1.3 Extensible Authentication Protocol (EAP)

The Extensible Authentication Protocol (EAP) is a point-to-point (P2P) wireless and LAN authentication framework providing a variety of authentication mechanisms. The EAP method provides a request or response framework over which a specific authentication algorithm is implemented. Most commonly used EAP methods in wireless networks are EAP-TLS, EAP-PEAPv0, EAP-PEAPv1 and EAP-TTLS. The following figure shows the summary of the EAP packet format.

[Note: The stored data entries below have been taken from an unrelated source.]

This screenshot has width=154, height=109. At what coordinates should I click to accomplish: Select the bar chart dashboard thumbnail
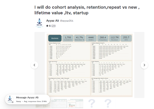pos(75,103)
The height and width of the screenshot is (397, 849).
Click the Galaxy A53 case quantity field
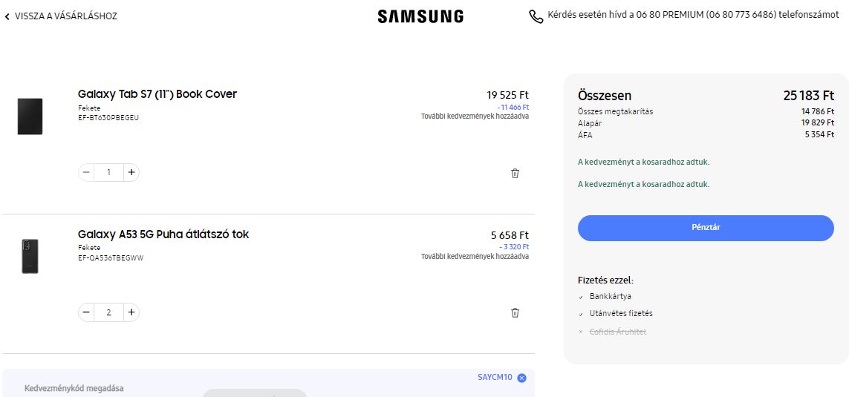108,312

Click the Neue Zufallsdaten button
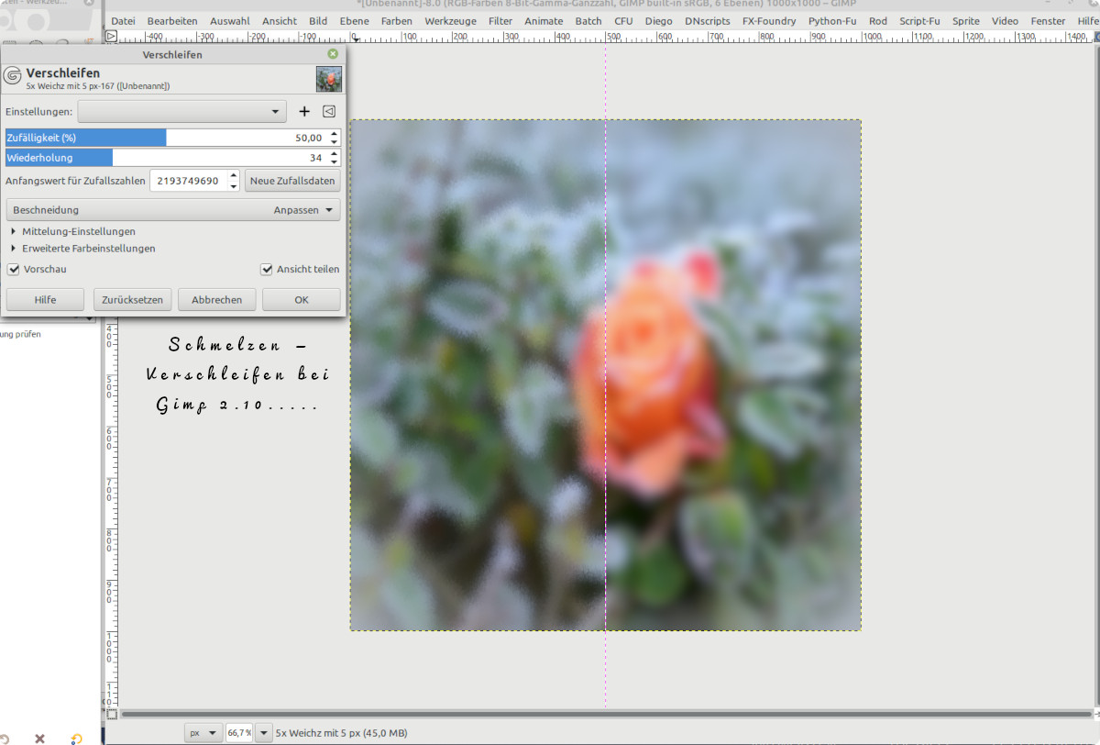point(292,181)
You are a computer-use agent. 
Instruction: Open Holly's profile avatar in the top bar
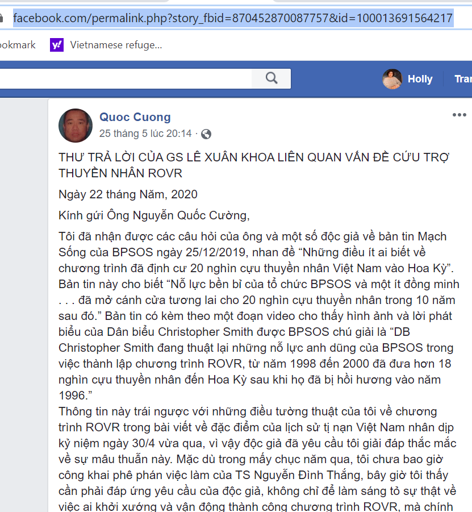[x=392, y=79]
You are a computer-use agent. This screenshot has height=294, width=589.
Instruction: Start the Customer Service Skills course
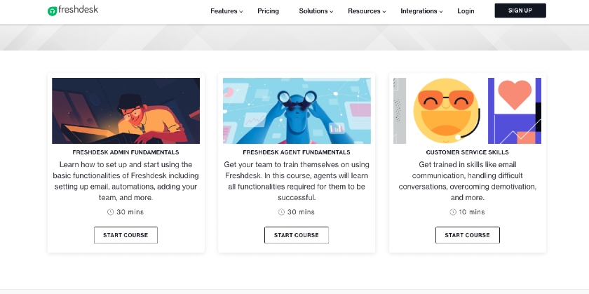point(468,235)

The fields read from left to right.

Figure 1-3. EAP Packet Format
Code – This has 8 bits. It identifies the type of the EAP packet and can have the following EAP code numbers:
  • 1 – Request
  • 2 – Response
  • 3 – Success
  • 4 – Failure

Identifier – This has 8 bits and matches Responses with Requests

Length – This field is 16 bits and indicates the length, in octets, of the EAP packet including the Code, Identifier, Length and Data fields.

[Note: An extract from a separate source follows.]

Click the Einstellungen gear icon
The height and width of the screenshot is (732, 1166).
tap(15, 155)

Data – The format of this field is determined by the Code field.

If the code is set to Request/Response, the Data field consists of a byte which indicates the EAP Type, followed by zero or more bytes of Type Data.

The EAP Types recognized by the ATWINC Enterprise implementation are:
  • 1 – Identity
  • 3 – Nak
  • 13 – TLS
  • 21 – TTLS
  • 25 – PEAP
  • 26 – MSCHAPv2
  • 33 – Extensions (used within PEAPv0 only)

For the official registry of all EAP Types, refer to www.iana.org/assignments/eap-numbers/eap-numbers.xhtml.

Note: For more details about EAP protocol, refer to tools.ietf.org/html/rfc3748.